Task requirements -
Copy out each line of the listing below that contains the word "will".

Data supplied -
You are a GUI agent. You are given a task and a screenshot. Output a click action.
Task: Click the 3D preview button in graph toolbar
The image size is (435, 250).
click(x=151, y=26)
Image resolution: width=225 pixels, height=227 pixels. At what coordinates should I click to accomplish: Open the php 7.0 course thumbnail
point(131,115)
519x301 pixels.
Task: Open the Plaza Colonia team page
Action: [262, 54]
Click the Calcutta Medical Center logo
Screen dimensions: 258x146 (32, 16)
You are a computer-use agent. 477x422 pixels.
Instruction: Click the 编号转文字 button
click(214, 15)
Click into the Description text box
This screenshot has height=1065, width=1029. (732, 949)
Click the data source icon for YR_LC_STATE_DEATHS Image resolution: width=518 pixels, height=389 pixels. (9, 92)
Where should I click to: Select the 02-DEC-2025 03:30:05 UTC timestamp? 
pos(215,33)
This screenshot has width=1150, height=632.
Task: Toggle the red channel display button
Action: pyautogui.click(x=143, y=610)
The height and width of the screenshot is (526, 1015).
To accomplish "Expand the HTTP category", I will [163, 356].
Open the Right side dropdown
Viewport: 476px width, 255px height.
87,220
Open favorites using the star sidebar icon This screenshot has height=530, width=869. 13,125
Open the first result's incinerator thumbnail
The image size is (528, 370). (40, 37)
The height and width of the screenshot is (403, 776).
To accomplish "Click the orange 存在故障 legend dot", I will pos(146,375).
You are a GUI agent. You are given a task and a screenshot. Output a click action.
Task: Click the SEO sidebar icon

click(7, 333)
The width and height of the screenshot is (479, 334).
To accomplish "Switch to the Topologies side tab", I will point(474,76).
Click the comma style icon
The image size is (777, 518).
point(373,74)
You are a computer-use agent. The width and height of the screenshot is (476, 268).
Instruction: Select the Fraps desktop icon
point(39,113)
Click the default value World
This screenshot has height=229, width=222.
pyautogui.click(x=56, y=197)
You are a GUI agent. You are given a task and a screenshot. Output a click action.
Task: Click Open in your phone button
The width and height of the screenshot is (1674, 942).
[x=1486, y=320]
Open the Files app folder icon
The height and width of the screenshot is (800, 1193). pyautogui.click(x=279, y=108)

Response to the exercise -
To accomplish "Expand the HTTP category", I will [163, 356].
To accomplish "Click the orange 存在故障 legend dot", I will pos(146,375).
To accomplish "Switch to the Topologies side tab", I will point(474,76).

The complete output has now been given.